Data Breaches and What To Do About Them
Data breaches are becoming more and more common with various incidents being reported on the news seemingly every day. The California Office of the Attorney General (COAG) reported receiving 657 incidents of data breaches over the last 4 years that affected 49 million records of Californians. In 2015 alone, 24 million California records were affected by data breaches. Many security professionals now claim that it is not a question of “if:” a company will be impacted by a data breach but only a question of “when.” Consequently, preparation is mandated, not just by common sense but by the law as well. For the California Civil Code requires that a business “implement and maintain reasonable security procedures and practices appropriate to the nature of the information to protect personal information from unauthorized access, destruction, use, modification, or disclosure.” Similar provisions exist in other states as well as federal law. This means that those responsible for the operation of a business or an organization, even those serving on a board of directors, must take responsibility for complying with the law. In summary this requires a holistic approach to the issue with a design in place for the security of the entire organization.
In June 2015, the Federal Trade Commission (FTC) released “Start with Security: A Guide for Business” available on the FTC’s website. It set forth lessons learned from more than 50 cyber security related enforcement actions condensed into ten principles which are:
1. Start with security.
2. Control access to data sensibly.
3. Require secure passwords & authentication.
4. Store sensitive personal information securely and protect it during transmission.
5. Segment your network and monitor who’s trying to get in and out.
6. Secure remote access to your network.
7. Apply sound security practices when developing new products.

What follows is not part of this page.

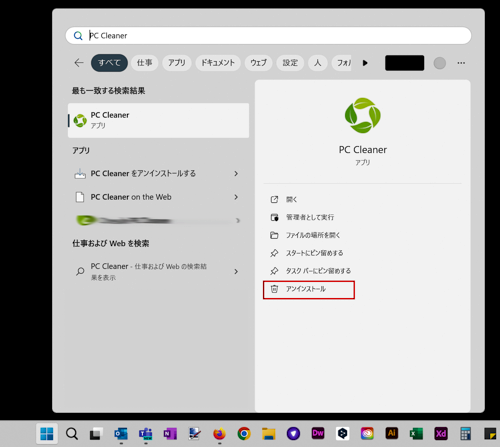The height and width of the screenshot is (447, 500).
Task: Click 開く to open PC Cleaner
Action: pyautogui.click(x=291, y=199)
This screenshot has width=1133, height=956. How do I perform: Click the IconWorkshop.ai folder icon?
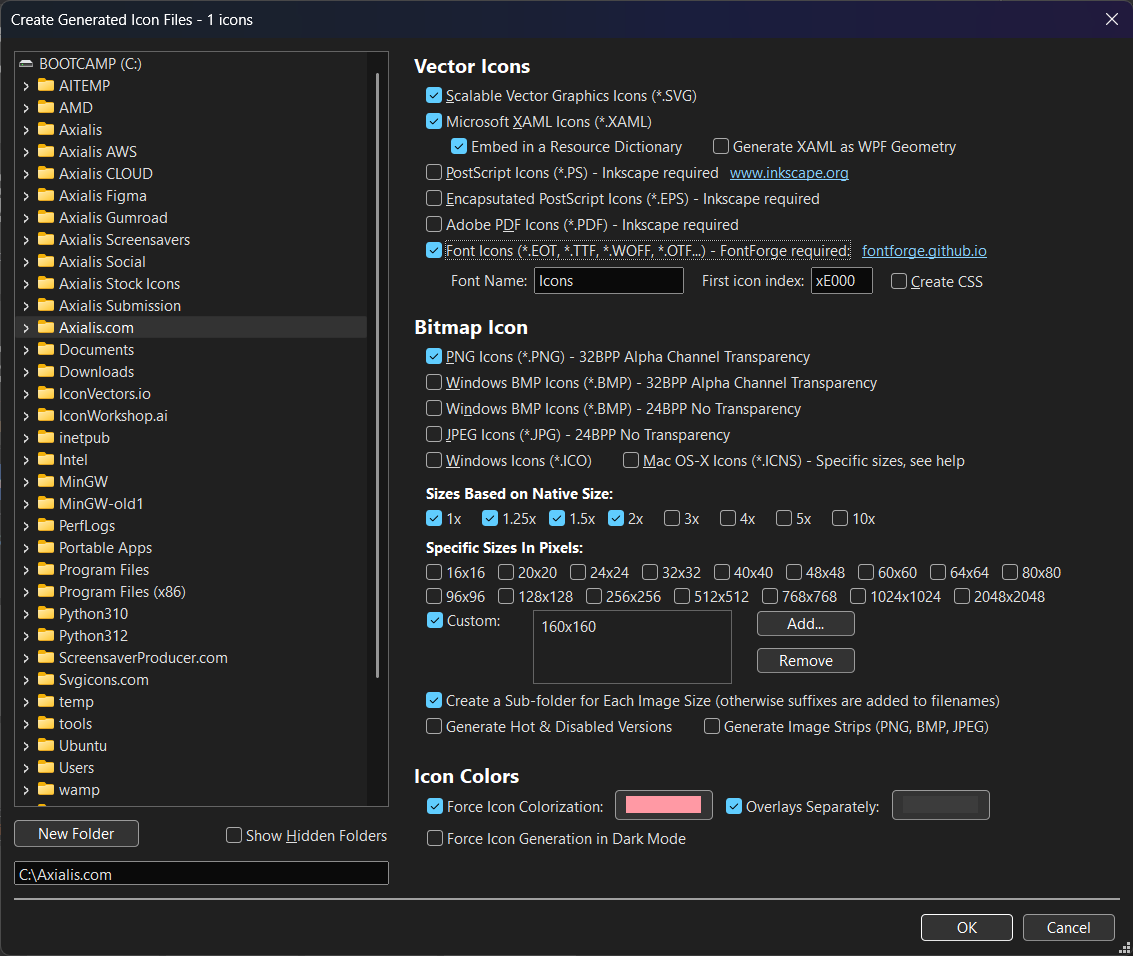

8. Make sure your service providers implement reasonable security measures.
9. Put procedures in place to keep your security current & address vulnerabilities that may arise.
10. Secure paper, physical media & devices.
Compliance with these principles could require the involvement of legal counsel in numerous instances. One example might involve the retention of third party vendors to handle cyber security issues. Since the vendor is entrusted with sensitive information due diligence on the vendor must be performed as well as documenting the security requirements to be followed by the vendor.
Incident Response Issues.
Prior to any incident ever occurring, an incident response plan should be developed and tested. Businesses may also consider purchasing cyber insurance since traditional insurance probably will not provide coverage in the event of a breach. IF a breach does occur, should a breach notice be sent out? California has specific requirements and legal counsel should be consulted about whether to send out such a notice and how.
Cyber security has a plethora of issues and responsibilities which are too many to include here. For further questions, legal counsel should be consulted.